7. Pawl Jaguschinski

Ein Charakter, der sich nie verleugnet, immer die Wahrheit redet, keine Konvenienzen achtet, seinen Mitbrüdern, seinen Vorgesetzten, und selbst seinem Herrn diejenige Meinung, die ihm nach seiner Überzeugung die richtigste scheint, ohne Hülle vorträgt, ein solcher Charakter verdient gewiss eine allgemeine Verehrung. Die kleinen Flecke, die dem Gemälde den hohen Grad der Vollkommenheit nehmen, verschwinden vor den größeren Verdiensten, oder machen diese nur noch hervorstechender.

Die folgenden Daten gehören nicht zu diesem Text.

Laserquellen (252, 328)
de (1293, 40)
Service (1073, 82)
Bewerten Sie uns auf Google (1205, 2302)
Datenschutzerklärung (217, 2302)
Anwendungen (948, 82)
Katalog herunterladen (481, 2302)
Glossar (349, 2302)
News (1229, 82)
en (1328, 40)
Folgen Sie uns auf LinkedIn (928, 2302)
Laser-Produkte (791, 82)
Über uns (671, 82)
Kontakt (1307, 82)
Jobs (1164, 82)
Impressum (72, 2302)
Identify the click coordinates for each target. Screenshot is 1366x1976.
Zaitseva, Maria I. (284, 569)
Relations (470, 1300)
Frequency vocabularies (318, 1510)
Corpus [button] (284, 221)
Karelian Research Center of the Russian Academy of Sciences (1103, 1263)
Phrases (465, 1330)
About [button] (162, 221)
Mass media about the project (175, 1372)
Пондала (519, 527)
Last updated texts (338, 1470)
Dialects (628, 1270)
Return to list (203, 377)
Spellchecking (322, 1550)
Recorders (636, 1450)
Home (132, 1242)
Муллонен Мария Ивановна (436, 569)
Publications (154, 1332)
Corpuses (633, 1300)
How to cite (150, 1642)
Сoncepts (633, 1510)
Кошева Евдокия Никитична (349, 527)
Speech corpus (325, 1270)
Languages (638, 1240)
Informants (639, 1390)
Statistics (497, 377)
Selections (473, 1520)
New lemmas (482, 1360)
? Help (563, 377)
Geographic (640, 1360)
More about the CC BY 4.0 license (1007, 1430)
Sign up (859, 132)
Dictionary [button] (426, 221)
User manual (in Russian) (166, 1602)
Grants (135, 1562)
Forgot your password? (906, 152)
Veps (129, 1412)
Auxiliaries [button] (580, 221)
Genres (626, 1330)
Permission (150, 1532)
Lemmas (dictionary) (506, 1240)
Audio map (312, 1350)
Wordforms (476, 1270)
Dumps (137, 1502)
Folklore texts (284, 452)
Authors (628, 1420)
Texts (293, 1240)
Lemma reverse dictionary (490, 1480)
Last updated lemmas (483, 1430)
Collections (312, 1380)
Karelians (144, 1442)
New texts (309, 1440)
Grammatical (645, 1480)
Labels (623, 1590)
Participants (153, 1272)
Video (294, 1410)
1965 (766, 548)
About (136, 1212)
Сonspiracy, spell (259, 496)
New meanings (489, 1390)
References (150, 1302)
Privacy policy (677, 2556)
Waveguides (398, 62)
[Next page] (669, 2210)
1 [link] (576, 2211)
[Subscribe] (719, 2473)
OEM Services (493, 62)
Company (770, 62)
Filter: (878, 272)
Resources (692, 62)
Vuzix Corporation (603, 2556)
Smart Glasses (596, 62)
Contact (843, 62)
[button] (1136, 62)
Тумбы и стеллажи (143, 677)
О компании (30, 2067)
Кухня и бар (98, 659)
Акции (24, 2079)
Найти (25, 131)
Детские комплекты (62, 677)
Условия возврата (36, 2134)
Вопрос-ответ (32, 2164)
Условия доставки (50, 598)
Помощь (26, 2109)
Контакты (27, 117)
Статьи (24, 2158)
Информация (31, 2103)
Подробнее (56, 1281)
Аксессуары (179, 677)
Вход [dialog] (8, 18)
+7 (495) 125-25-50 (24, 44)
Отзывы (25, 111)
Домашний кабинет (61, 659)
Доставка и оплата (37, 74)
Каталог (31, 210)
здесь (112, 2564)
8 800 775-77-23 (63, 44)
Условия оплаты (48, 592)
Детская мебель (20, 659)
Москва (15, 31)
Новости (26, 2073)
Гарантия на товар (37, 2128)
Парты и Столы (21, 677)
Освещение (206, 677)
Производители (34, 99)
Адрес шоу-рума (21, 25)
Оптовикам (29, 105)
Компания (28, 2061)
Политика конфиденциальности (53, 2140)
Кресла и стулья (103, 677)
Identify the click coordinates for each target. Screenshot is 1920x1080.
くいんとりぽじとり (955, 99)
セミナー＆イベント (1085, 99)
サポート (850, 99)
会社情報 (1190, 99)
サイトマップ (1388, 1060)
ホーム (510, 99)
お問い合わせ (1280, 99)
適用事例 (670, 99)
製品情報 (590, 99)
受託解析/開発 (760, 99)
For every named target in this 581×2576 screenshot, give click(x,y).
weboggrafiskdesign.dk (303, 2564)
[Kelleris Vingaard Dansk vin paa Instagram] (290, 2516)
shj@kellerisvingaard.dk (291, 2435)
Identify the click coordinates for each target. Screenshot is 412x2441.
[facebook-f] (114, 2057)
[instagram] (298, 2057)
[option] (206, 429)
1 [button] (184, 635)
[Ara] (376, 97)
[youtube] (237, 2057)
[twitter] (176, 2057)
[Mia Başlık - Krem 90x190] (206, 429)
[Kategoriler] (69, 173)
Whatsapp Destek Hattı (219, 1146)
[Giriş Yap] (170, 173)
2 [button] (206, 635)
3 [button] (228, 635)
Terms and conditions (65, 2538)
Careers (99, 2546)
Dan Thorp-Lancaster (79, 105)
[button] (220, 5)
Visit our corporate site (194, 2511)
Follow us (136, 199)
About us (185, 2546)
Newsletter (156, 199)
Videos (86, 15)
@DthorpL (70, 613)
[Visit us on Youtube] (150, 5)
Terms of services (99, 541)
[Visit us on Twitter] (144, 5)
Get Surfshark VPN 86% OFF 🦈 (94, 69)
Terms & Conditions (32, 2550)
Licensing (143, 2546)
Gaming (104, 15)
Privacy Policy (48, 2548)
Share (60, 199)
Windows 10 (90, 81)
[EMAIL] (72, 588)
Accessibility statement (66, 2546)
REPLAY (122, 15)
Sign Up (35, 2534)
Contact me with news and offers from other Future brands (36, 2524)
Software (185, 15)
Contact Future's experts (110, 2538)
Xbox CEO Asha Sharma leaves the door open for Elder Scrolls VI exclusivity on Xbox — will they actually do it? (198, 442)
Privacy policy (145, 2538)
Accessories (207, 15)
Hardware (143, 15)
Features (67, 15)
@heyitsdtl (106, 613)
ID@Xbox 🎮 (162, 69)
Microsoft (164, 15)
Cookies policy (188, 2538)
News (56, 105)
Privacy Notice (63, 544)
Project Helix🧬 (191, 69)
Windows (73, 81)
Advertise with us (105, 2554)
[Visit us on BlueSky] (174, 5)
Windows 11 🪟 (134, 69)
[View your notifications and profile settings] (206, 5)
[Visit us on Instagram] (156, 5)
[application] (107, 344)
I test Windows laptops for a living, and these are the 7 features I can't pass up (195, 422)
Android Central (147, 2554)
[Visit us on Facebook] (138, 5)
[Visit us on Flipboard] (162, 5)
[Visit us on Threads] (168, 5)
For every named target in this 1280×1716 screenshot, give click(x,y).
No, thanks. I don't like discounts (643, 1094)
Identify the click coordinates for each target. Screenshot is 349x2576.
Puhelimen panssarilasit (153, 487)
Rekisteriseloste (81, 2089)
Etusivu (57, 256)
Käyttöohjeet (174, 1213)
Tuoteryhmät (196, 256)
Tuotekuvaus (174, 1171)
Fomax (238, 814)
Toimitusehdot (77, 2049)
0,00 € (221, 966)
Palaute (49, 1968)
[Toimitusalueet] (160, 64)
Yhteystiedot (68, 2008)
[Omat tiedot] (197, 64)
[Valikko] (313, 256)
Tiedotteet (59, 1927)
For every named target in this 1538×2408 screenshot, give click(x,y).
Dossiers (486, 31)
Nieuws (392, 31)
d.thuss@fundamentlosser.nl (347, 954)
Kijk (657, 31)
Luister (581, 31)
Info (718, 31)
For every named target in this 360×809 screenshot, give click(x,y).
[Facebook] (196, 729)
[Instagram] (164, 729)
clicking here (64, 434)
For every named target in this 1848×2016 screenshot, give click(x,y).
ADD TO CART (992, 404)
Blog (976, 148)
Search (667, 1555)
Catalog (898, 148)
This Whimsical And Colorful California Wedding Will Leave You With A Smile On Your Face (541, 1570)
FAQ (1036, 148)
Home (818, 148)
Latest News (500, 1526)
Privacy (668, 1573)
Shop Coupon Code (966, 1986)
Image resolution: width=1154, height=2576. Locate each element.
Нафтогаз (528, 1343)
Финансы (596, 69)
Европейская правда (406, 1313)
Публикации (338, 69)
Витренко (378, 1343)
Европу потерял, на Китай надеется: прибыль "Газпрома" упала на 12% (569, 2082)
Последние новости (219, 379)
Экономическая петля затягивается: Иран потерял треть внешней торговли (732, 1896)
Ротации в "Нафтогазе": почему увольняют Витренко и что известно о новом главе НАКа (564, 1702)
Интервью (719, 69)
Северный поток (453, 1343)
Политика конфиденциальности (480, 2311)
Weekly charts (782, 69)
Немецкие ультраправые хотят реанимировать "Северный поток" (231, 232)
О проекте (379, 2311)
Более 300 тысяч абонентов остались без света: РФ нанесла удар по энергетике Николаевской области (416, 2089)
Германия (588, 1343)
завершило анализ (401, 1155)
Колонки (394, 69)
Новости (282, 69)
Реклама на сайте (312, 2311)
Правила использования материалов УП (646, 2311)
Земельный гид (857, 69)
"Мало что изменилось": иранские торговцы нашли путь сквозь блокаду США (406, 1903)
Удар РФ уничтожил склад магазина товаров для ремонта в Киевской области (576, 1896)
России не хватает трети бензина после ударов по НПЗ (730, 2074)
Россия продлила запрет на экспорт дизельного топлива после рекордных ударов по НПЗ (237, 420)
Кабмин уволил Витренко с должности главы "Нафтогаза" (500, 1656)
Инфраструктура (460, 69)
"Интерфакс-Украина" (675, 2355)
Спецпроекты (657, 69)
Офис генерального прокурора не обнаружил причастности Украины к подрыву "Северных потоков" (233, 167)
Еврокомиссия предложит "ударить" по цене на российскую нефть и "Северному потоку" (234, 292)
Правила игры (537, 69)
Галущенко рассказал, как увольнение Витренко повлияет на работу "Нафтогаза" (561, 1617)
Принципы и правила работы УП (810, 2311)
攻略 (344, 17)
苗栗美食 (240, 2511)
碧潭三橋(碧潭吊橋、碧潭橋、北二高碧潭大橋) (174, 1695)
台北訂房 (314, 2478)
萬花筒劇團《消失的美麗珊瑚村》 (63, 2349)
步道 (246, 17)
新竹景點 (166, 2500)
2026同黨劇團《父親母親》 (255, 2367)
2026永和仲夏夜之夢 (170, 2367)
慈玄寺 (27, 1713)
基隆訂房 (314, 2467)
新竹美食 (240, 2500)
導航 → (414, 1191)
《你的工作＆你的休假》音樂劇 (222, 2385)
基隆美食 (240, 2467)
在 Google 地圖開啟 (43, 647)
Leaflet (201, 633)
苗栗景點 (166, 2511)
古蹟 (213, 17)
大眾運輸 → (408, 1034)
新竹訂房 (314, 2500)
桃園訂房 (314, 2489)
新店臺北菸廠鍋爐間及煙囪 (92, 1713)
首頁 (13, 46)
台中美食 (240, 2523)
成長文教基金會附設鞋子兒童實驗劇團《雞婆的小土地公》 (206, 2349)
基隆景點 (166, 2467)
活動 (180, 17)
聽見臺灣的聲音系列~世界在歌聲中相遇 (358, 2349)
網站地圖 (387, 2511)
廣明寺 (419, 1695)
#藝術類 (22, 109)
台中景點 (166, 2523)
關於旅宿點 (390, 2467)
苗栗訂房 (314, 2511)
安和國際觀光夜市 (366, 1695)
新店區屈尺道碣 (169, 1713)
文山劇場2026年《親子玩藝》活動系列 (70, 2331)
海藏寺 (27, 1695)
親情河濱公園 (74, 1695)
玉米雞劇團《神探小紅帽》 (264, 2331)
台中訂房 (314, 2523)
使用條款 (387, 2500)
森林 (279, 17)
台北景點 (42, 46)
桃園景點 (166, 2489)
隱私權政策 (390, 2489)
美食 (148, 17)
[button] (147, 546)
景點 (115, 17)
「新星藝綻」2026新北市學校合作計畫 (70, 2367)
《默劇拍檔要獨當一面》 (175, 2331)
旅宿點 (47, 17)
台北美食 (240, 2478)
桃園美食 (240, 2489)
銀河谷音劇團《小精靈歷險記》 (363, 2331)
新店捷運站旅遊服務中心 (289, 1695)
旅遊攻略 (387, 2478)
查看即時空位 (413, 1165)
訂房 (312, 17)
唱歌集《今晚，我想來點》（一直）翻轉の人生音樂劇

Pawl Jaguschinski war im Jahre 1683 in Moskau geboren. Sein Vater, ein Küster der lutherisch-deutschen Gemeinde daselbst, war von Litauischer Herkunft.


1701. In seinem achtzehnten Jahre hatte Pawl das Glück, Petern I. bekannt zu werden, und durch einige geschickte Antworten die Gunst dieses Fürsten zu gewinnen. Bald nachher nahm er die Griechische Religion an. Die Ursache, die ihn zu diesem Schritt bewogen haben mag, können wir nicht angehen. Peter I. gab ihm anfänglich einen Platz in der Reichs-Kanzlei, wo er einige Jahre blieb und mit großem Beifall arbeitete. Der Kaiser, der ihn fast vergessen zu haben schien, erinnerte sich der Brauchbarkeit dieses Mannes, der ihm aufs neue von Menzikow empfohlen wurde, und setzte Jaguschinski unter die Garde, wo er Gelegenheit hatte, dem Monarchen näher bekannt zu werden. Vom Offizier bei der Garde, wurde er Deuschtschik a) bei Peter I. und einer von dessen vertrautesten Lieblingen. Jaguschinski war einer von denen, die im Jahre 1718 das Todesurteil des unglücklichen Czarewitsch, Alexej Petrowitsch, unterschrieben. Damals war er General-Major und Hauptmann von der Garde. Vier Jahre nachher, im Jahre 1722, ernannte ihn Peter I. zum General-Lieutenant, und endlich zum General-Procureur b) im Senat.

a) Deuschtschik war die einzige Art von Hofbedienten, die Peter I um sich hatte, und die wechselweise bei ihm de jour waren. Man könnte sie daher dejourirende Adjutanten nennen. Der Name kommt von dem Russischen Worte: Deu Tag, her. Sie sind noch bei der Armee gebräuchlich.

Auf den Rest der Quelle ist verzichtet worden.